(Data provided begins)

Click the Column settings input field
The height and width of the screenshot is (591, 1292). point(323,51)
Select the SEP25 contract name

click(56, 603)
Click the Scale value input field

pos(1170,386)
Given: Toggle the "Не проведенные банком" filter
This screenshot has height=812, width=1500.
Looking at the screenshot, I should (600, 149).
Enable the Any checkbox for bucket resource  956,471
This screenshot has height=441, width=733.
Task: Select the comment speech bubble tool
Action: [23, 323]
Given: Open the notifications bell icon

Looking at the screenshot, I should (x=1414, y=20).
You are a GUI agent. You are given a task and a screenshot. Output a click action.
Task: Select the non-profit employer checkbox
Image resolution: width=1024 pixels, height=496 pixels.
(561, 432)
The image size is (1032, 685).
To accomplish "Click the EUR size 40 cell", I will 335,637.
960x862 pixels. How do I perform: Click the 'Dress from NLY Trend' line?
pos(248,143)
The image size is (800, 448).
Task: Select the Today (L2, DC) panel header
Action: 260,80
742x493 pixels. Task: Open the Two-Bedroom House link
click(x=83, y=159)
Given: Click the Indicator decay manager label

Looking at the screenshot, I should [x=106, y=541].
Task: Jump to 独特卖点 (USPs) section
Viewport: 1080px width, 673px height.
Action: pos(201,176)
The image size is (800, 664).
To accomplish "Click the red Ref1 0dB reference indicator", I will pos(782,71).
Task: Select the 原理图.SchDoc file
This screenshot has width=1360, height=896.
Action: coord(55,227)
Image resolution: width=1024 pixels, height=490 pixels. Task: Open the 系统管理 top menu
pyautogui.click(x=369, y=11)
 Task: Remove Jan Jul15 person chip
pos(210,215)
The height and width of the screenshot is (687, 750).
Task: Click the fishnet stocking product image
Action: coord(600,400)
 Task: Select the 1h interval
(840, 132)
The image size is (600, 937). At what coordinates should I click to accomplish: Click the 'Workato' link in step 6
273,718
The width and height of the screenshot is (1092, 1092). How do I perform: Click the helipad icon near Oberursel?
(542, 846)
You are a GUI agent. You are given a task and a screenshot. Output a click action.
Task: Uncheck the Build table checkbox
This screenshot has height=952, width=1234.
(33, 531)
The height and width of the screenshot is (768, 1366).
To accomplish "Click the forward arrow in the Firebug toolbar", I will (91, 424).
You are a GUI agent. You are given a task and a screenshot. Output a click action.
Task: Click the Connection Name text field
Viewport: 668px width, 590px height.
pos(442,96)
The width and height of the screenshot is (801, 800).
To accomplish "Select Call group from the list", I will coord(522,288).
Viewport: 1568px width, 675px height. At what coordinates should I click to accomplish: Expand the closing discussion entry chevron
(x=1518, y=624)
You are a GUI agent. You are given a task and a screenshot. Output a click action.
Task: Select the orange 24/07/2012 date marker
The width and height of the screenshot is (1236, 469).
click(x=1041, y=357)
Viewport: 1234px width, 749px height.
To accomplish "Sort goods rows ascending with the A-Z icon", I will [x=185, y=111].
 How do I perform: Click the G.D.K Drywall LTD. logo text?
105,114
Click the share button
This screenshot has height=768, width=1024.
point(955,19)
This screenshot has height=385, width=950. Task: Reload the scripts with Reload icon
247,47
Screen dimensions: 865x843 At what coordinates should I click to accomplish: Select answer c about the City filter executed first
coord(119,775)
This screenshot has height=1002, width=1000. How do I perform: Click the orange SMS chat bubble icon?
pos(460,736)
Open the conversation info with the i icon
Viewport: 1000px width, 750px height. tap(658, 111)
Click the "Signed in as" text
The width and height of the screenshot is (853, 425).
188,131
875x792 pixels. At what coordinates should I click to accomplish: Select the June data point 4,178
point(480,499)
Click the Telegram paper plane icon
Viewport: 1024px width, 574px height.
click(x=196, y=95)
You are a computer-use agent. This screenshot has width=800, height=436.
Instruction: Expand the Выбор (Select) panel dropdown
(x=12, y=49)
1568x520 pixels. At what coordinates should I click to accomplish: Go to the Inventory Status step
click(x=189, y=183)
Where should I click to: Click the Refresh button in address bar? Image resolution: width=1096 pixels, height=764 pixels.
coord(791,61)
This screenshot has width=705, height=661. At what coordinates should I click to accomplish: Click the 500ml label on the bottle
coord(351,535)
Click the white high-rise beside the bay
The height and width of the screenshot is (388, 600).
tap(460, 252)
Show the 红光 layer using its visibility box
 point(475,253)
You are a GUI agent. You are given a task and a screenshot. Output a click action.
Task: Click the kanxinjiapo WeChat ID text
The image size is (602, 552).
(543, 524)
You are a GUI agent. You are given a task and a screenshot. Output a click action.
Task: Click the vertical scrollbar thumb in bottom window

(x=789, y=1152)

(Data provided ends)

▶ **Problem description**
Scan the data for lines containing "will" and copy all of them.

▶ **Solution to this exercise**
To accomplish "Click the EUR size 40 cell", I will 335,637.
To accomplish "Click the red Ref1 0dB reference indicator", I will pos(782,71).
To accomplish "Click the forward arrow in the Firebug toolbar", I will (91, 424).
To accomplish "Select Call group from the list", I will coord(522,288).
To accomplish "Sort goods rows ascending with the A-Z icon", I will [x=185, y=111].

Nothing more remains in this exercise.